Neue US-Botschafterin Was Biden mit der Gutmann-Personalie signalisiert

Berlin · Mit Spannung war in der Welt der Spitzendiplomatie die Antwort auf die Frage erwartet worden, wen US-Präsident Joe Biden als seinen Botschafter nach Deutschland schickt. Es ist keine der erwarteten Personen, sondern die erste Frau auf diesem Posten: Amy Gutmann hat deutsche Wurzeln.

 Amy Gutmann 2016 neben dem damaligen Vizepräsidenten Joe Biden bei einer Veranstaltung in Philadelphia.

Amy Gutmann 2016 neben dem damaligen Vizepräsidenten Joe Biden bei einer Veranstaltung in Philadelphia.

Foto: dpa/Ed Hille

Den Anfangsbuchstaben haben sie gemeinsam, der ausgeschiedene letzte US-Botschafter Richard Grenell und seine designierte Nachfolgerin Amy Gutmann. Aber alles andere ist so verschieden, dass es den Anschein hat, als habe US-Präsident Joe Biden nach dem genauen Gegenteil von Grenell gesucht, um seine Abkehr von der Politik Donald Trumps an symbolisch herausragender Stelle unter Beweis zu stellen.

Grenell war ein undiplomatischer Polterer, der das Amt eines Botschafters missverstand als Gelegenheit zum Polarisieren. Die Reaktionen in Deutschland verwandelten sich vom ersten gedämpften Verschnupftsein zum fassungslosen Entsetzen und mündeten in den Wunsch, dieser Mann möge baldmöglichst wieder abgezogen werden. Grenell startete 2018 mit einer Warnung an deutsche Unternehmer vor einer Kooperation mit dem Iran, drohte mit dem Abzug von US-Truppen, wenn sich Deutschland nicht den Wünschen Trumps beuge und legte mit dem Hinweis auf Sanktionen nach, wenn es beim deutsch-russischen Gaspipeline-Projekt bleibe.

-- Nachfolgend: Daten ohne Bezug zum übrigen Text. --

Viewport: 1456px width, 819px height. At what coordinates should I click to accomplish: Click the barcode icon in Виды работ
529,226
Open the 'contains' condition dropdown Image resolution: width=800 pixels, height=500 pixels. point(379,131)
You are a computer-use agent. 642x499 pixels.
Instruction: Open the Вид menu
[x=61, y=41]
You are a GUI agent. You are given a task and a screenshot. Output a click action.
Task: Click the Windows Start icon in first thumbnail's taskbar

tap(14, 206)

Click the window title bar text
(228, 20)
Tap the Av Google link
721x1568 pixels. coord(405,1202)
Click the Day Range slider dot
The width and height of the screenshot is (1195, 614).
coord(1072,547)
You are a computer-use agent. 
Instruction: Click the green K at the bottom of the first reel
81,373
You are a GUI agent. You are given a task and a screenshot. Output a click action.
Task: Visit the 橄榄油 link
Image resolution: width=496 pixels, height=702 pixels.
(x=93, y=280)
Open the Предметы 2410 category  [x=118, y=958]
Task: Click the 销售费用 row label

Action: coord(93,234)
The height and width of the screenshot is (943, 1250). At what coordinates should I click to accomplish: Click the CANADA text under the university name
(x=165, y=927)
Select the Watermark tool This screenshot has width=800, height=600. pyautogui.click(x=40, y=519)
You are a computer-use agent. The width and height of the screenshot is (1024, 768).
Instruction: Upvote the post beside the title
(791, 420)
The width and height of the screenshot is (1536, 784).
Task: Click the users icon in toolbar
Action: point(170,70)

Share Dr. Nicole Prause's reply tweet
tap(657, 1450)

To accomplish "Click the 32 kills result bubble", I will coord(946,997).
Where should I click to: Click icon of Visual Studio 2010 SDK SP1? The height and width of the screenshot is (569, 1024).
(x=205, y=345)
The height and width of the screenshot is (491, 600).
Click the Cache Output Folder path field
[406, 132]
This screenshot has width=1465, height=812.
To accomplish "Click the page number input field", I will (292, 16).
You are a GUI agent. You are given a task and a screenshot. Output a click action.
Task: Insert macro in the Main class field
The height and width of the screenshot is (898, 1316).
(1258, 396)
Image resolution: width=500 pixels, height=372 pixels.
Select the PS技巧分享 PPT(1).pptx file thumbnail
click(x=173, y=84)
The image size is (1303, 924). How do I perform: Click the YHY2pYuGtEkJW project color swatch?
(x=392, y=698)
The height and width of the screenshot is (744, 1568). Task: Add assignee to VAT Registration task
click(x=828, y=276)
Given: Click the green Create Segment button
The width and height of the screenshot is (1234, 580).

Im Juni 2020 wechselte Grenell zurück in die USA, seitdem wird der Posten kommissarisch von den jeweiligen US-Gesandten wahrgenommen.

Das könnte sich bald ändern, wenn die 71jährige Politikwissenschaftlerin Gutmann die nötigen Zustimmungsverfahren im Senat durchlaufen hat. Noch ist sie nicht offiziell gegenüber dem US-Kongress nominiert. Doch die inzwischen vorliegende Vorab-Anfrage in Deutschland macht den Wunsch Bidens offensichtlich. Vermutlich wird er vor dem Besuch Angela Merkels im Weißen Haus Mitte Juli Nägel mit Köpfen machen.

Gutmann ist zwar auch kein diplomatischer Profi, und sie gehört auch nicht zum Kreis der Wahlkampf-Unterstützer, die für ihren Einsatz üblicherweise mit wichtigen Botschafterposten abgefunden werden. Sie ist auch keine Expertin für Deutschland oder die amerikanisch-deutschen Beziehungen. Doch die Vita ihrer Familie symbolisiert mehr als es in allen Expertise-Überlegungen Ausdruck finden könnte. Ihr Vater stammt aus Deutschland und flüchtete als Jude rechtzeitig vor dem Holocaust 1934 zunächst nach Indien, dann nach New York. Dort heiratete er, und dort wurde 1949 auch seine Tochter Amy geboren.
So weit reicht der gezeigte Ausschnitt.